• _Dataset items_
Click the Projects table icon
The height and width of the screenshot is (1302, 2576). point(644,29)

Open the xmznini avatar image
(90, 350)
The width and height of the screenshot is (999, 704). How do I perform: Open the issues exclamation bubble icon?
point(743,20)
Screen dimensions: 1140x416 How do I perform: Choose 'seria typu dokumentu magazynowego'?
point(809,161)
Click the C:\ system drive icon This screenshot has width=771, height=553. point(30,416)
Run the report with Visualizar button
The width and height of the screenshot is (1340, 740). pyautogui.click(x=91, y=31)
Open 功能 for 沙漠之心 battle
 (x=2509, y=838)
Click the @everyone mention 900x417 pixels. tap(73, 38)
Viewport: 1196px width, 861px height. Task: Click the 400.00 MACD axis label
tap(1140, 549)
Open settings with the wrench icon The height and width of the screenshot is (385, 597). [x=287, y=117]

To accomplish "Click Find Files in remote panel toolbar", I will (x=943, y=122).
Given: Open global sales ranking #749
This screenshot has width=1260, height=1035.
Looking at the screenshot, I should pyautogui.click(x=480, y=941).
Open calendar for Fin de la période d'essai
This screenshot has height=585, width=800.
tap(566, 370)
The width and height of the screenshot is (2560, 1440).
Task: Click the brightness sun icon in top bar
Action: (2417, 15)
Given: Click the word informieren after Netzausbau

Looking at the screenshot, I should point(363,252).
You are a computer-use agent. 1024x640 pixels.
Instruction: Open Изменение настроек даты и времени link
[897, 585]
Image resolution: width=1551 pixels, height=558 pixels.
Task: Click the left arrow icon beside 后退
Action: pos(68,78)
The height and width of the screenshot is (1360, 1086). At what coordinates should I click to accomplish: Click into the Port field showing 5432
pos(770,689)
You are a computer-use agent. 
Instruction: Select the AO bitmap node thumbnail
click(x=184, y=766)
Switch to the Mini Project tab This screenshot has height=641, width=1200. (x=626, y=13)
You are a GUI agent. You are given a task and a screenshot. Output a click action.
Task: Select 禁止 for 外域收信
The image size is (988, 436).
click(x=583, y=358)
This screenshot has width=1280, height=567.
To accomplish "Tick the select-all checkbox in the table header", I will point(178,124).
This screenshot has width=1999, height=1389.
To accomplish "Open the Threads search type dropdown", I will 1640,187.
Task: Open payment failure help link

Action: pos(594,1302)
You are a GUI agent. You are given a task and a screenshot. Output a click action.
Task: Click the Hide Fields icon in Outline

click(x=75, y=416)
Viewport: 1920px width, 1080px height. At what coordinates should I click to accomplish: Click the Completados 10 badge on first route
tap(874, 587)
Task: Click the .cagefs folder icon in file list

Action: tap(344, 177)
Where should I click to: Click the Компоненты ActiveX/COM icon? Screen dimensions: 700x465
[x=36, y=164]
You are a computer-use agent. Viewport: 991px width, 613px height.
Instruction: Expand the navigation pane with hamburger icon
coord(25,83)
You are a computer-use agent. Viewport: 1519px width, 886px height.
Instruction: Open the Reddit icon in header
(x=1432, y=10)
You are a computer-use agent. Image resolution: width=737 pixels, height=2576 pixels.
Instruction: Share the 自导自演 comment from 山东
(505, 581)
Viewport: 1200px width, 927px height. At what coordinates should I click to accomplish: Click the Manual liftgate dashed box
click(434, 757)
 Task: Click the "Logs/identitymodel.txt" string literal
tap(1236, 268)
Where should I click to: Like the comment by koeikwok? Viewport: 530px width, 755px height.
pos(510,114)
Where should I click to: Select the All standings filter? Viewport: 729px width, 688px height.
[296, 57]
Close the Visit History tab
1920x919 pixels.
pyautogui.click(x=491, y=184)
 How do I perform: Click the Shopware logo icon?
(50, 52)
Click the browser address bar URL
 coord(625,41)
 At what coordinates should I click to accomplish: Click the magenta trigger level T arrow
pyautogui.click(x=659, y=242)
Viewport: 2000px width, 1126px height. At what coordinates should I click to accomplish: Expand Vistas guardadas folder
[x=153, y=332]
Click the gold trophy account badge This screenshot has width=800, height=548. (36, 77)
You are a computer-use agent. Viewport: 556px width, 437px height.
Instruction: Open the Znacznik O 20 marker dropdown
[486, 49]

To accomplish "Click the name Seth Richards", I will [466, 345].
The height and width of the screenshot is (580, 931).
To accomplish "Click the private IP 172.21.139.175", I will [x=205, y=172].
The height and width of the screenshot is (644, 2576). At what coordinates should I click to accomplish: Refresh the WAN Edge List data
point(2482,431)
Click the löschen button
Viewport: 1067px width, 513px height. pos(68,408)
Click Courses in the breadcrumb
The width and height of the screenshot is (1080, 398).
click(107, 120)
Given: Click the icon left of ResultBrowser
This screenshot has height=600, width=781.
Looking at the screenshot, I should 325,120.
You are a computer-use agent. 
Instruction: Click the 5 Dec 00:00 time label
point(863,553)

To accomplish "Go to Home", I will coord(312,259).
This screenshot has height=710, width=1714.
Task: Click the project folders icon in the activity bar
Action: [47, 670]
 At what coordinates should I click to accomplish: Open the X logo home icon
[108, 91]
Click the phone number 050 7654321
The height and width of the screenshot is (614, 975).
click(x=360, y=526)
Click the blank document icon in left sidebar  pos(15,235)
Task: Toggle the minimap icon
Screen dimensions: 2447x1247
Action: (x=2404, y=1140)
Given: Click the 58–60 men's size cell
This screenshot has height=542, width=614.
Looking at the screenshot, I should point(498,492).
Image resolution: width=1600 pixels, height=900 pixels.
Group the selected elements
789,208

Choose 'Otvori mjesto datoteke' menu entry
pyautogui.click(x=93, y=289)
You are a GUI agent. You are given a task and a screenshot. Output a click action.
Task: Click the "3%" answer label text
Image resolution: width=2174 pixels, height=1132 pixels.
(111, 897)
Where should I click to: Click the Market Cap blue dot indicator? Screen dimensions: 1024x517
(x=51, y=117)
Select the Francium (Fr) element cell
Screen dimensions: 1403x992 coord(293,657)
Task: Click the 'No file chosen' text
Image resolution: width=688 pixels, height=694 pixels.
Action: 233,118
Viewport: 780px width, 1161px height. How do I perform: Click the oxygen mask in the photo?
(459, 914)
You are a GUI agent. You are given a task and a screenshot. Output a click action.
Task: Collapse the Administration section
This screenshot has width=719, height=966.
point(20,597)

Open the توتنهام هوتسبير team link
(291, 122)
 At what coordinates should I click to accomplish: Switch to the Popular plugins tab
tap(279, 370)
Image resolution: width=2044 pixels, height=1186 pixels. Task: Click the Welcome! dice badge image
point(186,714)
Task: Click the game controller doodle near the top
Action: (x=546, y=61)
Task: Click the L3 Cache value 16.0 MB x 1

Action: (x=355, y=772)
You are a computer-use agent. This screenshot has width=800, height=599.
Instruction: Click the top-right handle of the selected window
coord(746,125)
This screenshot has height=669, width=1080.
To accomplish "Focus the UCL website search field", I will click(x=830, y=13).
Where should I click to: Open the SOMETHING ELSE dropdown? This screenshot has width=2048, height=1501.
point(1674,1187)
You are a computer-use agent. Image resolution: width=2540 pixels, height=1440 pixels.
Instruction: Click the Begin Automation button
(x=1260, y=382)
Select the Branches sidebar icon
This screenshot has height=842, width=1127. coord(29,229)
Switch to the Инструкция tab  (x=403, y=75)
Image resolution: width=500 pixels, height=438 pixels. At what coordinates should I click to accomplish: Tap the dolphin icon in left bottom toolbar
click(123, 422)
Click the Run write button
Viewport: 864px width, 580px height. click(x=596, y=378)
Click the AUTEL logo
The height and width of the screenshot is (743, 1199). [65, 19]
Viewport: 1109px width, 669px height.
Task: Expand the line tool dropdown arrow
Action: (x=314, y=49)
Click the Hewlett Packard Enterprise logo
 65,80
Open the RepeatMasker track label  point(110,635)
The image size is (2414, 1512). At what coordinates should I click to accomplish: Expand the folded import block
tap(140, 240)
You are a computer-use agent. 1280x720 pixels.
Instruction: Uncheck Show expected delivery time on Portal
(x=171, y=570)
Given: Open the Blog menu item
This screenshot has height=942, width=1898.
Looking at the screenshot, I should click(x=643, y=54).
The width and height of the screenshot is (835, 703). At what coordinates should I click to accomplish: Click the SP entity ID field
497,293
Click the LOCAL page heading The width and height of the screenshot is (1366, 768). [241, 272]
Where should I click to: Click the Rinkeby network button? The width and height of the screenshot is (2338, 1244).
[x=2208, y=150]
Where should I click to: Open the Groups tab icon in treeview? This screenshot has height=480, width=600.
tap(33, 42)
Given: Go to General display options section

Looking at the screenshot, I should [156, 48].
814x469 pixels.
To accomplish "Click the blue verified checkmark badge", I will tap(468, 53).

• _What is needed_
Reproduce the listing from its first line through the line containing "Click the @everyone", keeping every line in that stretch unchanged.

• _Problem solution_
Click the Projects table icon
The height and width of the screenshot is (1302, 2576). point(644,29)

Open the xmznini avatar image
(90, 350)
The width and height of the screenshot is (999, 704). How do I perform: Open the issues exclamation bubble icon?
point(743,20)
Screen dimensions: 1140x416 How do I perform: Choose 'seria typu dokumentu magazynowego'?
point(809,161)
Click the C:\ system drive icon This screenshot has width=771, height=553. point(30,416)
Run the report with Visualizar button
The width and height of the screenshot is (1340, 740). pyautogui.click(x=91, y=31)
Open 功能 for 沙漠之心 battle
 (x=2509, y=838)
Click the @everyone mention 900x417 pixels. tap(73, 38)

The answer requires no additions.